EU to buy 300 million doses of Pfizer Covid-19 vaccine

10 November 2020, 18:30

Pfizer will deliver 300 million doses of their Covid-19 vaccine to the Eurpean Union
Pfizer will deliver 300 million doses of their Covid-19 vaccine to the Eurpean Union. Picture: PA Images

The European Union will buy up to 300 million doses of the Covid-19 developed by Pfizer after successful trials.

The President of the EU Commission said the body will authorise the deal on Wednesday after "working tirelessly to secure doses of potential vaccines" in recent months.

"This is the most promising vaccine so far," Ms von der Leyen said. "Once this vaccine becomes available, our plan is to deploy it quickly, everywhere in Europe."

Read more: NHS told to be ready for vaccine 'from the start of December'

Read more: Covid-19 deaths above 1,000 per week for first time since June

Pfizer said on Monday that early results from the vaccine suggest the injections may be 90% effective at preventing Covid-19.

The Commission had already secured three other deals with pharmaceutical companies allowing its 27 member states to buy nearly one billion doses of a potential coronavirus vaccine.

"And more will come. Because we need to have a broad portfolio of vaccines based on different technologies," Ms von der Leyen said.

"We have already started working with member states to prepare national vaccination campaigns. We are almost there. In the meantime, let us be prudent, and stay safe."

The commission said once a vaccine is ready, member states should have access to it at the same time, and give priority to groups including healthcare workers and people over 60, as well as people with health conditions making them more vulnerable.

Read more: UK could have 'two or three' Covid vaccines ready in New Year, expert says

Read more: Covid vaccine is cause for "celebration and optimism', but don't let your guard down

The announcement came on the same day EU negotiators reached an agreement on the bloc's next seven-year budget and a coronavirus support package worth a total of some 1.8 trillion euros (£1.6 trillion).

The deal, clinched between European Council negotiators representing member countries and the European Parliament, must still officially be endorsed by the bloc's ministers and the full EU legislature.
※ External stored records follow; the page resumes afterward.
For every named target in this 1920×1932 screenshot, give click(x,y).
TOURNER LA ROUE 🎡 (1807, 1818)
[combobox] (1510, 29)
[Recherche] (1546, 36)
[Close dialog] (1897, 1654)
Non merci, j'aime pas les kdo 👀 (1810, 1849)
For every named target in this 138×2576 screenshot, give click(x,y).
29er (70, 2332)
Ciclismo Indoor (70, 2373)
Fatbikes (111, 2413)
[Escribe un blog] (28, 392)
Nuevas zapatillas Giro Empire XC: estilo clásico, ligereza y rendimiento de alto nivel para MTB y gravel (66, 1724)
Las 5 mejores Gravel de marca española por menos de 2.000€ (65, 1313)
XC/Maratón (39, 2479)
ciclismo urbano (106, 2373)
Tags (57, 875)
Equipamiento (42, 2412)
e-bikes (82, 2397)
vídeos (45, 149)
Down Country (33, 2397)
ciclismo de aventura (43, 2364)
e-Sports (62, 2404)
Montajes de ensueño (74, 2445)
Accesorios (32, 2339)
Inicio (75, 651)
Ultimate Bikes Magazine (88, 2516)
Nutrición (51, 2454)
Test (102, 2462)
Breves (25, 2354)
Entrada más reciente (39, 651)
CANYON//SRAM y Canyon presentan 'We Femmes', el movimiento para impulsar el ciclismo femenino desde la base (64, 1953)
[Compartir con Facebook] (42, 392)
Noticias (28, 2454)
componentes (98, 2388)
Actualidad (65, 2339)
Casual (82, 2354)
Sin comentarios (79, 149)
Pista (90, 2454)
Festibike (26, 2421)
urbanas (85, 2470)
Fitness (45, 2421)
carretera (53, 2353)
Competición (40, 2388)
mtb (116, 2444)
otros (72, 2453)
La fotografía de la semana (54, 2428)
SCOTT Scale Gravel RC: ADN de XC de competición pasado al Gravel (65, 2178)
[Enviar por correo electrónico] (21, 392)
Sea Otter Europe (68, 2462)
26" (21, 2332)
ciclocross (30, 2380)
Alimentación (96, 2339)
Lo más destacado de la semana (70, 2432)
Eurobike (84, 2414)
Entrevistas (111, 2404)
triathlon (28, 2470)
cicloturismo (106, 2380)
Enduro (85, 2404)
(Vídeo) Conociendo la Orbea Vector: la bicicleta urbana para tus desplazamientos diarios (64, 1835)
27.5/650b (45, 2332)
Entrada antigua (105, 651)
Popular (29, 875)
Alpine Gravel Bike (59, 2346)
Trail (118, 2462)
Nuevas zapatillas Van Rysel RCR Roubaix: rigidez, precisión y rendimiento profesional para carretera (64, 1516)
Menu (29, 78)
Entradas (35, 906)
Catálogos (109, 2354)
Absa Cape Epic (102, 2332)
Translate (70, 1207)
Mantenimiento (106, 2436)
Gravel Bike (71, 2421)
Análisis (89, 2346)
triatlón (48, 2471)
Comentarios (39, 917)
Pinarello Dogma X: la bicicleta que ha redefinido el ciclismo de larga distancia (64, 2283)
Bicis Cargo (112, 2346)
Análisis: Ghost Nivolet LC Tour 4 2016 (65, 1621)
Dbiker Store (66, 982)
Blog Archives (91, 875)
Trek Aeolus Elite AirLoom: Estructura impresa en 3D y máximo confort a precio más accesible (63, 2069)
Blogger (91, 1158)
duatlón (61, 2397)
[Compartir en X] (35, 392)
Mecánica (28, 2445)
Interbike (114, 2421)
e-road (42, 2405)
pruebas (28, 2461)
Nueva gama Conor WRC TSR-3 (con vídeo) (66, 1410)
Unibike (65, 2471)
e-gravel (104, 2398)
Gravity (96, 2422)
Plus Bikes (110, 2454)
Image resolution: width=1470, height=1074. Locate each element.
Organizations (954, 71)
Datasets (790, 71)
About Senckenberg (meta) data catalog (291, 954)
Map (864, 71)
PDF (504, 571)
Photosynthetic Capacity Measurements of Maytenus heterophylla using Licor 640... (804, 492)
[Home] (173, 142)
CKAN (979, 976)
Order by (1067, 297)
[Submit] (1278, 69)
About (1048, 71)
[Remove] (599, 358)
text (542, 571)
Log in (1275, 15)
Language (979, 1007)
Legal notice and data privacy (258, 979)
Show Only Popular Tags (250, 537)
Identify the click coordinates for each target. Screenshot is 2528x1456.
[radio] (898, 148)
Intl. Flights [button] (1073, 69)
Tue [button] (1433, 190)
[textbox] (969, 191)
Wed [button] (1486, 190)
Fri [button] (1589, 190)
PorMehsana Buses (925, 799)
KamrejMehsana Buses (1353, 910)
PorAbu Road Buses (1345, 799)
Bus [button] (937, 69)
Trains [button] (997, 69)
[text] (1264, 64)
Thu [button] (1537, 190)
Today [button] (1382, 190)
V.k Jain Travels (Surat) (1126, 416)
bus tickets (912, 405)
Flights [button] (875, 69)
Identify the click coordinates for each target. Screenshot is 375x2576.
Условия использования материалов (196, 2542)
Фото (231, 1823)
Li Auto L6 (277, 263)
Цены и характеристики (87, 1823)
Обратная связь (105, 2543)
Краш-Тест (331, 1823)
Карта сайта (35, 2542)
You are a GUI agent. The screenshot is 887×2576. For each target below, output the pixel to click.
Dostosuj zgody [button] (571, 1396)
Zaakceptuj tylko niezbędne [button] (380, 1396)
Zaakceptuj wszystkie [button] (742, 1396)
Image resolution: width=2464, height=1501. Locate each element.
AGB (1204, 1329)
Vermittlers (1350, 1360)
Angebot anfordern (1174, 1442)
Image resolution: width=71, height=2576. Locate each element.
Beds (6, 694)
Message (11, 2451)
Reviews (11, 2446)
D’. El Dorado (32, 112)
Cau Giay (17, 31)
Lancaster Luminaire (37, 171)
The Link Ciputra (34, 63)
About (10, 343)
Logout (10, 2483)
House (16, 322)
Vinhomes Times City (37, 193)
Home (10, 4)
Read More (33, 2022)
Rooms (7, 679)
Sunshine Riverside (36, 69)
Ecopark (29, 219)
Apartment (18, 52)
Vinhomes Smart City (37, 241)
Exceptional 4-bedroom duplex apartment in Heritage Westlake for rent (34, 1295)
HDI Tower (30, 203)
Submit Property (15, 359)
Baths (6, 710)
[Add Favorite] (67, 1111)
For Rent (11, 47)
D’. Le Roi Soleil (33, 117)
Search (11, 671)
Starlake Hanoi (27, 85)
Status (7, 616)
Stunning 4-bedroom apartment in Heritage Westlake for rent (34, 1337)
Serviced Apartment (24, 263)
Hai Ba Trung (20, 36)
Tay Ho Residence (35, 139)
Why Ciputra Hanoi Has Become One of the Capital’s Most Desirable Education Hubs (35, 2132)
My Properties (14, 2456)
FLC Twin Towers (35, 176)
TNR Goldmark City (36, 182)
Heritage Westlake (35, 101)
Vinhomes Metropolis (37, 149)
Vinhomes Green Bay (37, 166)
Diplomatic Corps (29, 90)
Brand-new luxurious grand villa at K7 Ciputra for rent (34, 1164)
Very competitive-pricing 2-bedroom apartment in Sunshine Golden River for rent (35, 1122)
The budget is meant to take effect on January 1.

"We have finally made it," Germany's EU envoy, Michael Clauss, said. "We urgently need the recovery fund up and running in order to cushion the dire economic consequences of the pandemic."

Mr Clauss expressed hope that all member countries and legislators understand the need to move quickly to endorse the package, which includes a 750 billion euro (£670 billion) emergency coronavirus recovery fund.

Read more: Covid vaccine is cause for "celebration and optimism', but don't let your guard down

EU politicians said they secured an extra 16 billion euros (£14.3 billion) over what EU leaders were previously offering, and that most of this money would help protect European citizens against the impact of the pandemic.

One billion euros (£892 million) would be used to respond to future crises.

The member countries said the package improves education and research programs and puts more emphasis on climate change and environmental policies.